GitLocker: The Coding Marketplace

Description:

pegomancy 1.2.0

pegomancy
Yet another parsing thingy
Installation
This project is written using Python 3.8. It can be installed using setuptools or pip.
Usage
As a tool
Pegomancy provides a pegomant executable that can be used to generate Python code to parse data according to a given grammar specification.
usage: pegomant [-h] [-c CLASS_NAME] [-o OUTPUT_FILE] grammar_file

positional arguments:
grammar_file

optional arguments:
-h, --help show this help message and exit
-c CLASS_NAME, --class_name CLASS_NAME
-o OUTPUT_FILE, --output-file OUTPUT_FILE

As a library
The pegomancy module can be used as a library to fully control grammars and how code is generated.
Grammar syntax
Pegomancy grammars look like regular PEG grammars, with a dash of sugar syntax.

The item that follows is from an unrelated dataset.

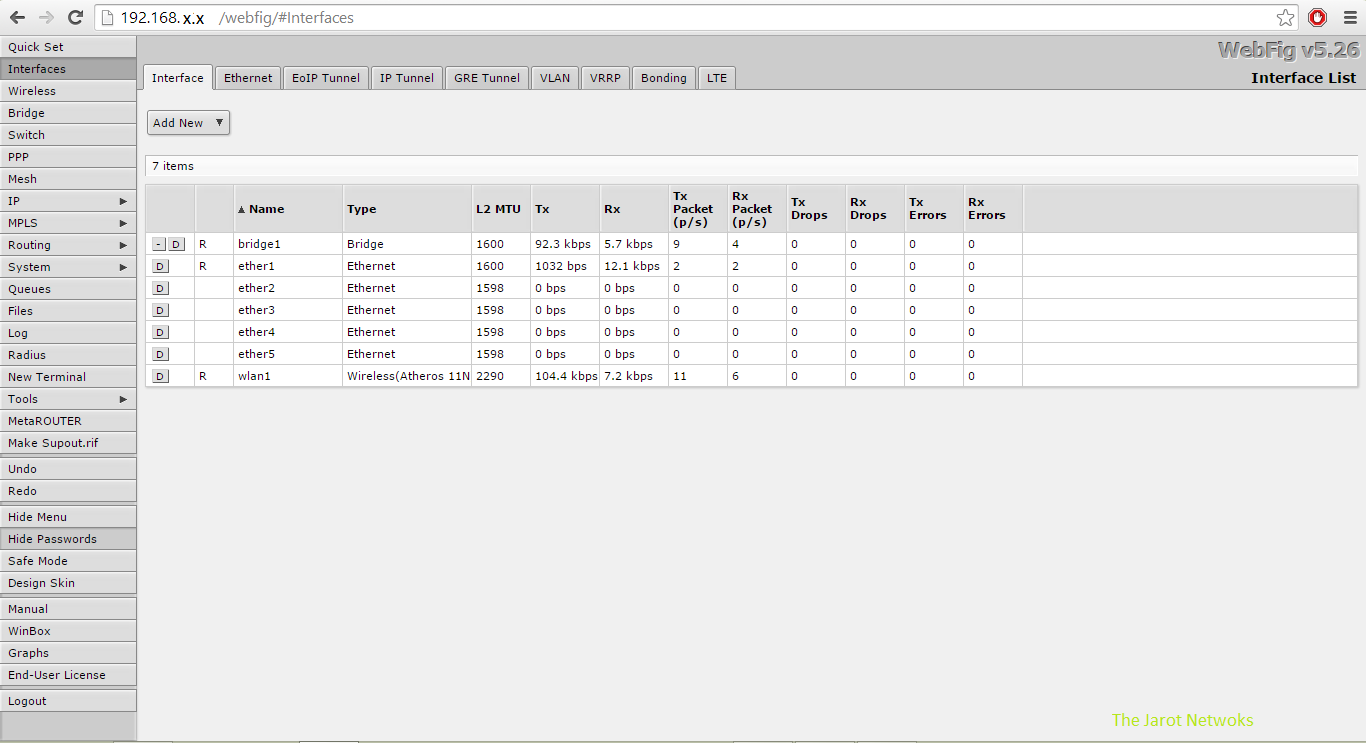
Task: Disable wlan1 using the D button
Action: pyautogui.click(x=160, y=375)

Here is an example grammar specification that can be used to parse arithmetic expressions:
integer: r"[0-9]+"

expr: left:expr op:'+' right:term
| left:expr op:'-' right:term
| term

term: left:term op:'*' right:atom
| left:term op:'/' right:atom
| atom

atom: integer | '(' expr ')'

In case the syntax isn't familiar, let's provide a bit of information.
Rules
A grammar is made of one or several rules. Each rule is specified with the following syntax:
rule_name: expression

In the grammar above, integer, expr, term and atom are the rules.
Expressions
Atoms
Atoms are the most primitive constructs used in an expression: they match a simple portion of the source text.
In the example grammar given above, we have different kinds of atoms:

'(', ')', '+' (and others), each matching a raw string of text
r"[0-9]+", matching a regular expression
integer (in the atom rule), matching what the integer rule matches

Note that atoms can be concatenated: '(' expr ')' will match an opening parenthesis, then what the expr rule matches, then a closing parenthesis.
Items
Items are more complex expressions and introduce modifiers to repeat or make expressions optional:

the * operator can be used to allow repeating an expression zero or more times
the + operator can be used to allow repeating an expression one or more times
the ? operator can be used to make an expression optional

Items are unnamed by default, but can be named using the : operator, as in op:'+', which gives the name op to the '+' atom.
Alternatives
Some rules might allow multiple possibilities: for example, the atom rule in the above grammar can match either an integer or a parenthesized expression.
The notion of alternative is expressed in the grammar using the | operator.
Parse results
Default AST
By default, parsers generated with pegomant will produce AST nodes that are either:

a single value, if the matched expression has only one component
a list, if the matched expression has multiple components
a dictionary, if the matched expression has named items (unnamed items are discarded from the result)

Customizing the AST
The default AST can be enough, but in some cases it is useful to transform it into a custom data structure.
When using a Pegomancy parser, you can specify an object whose methods will be invoked when a rule matches some input.
That object must be given as the rule_handler parameter when initializing the parser.
Here is a possible rule handler for the example grammar given in previous sections.
class RuleHandler:
def integer(self, node):
return int(node)

def expr(self, node):
if isinstance(node, dict):
if node["op"] == "+":
return node["left"] + node["right"]
else:
return node["left"] - node["right"]
else:
return node

def term(self, node):
if isinstance(node, dict):
if node["op"] == "*":
return node["left"] * node["right"]
else:
return node["left"] / node["right"]
else:
return node

def atom(self, node):
if isinstance(node, list):
return node[1]
return node

The methods can raise a ParseError to indicate a parse failure for the rule being handled.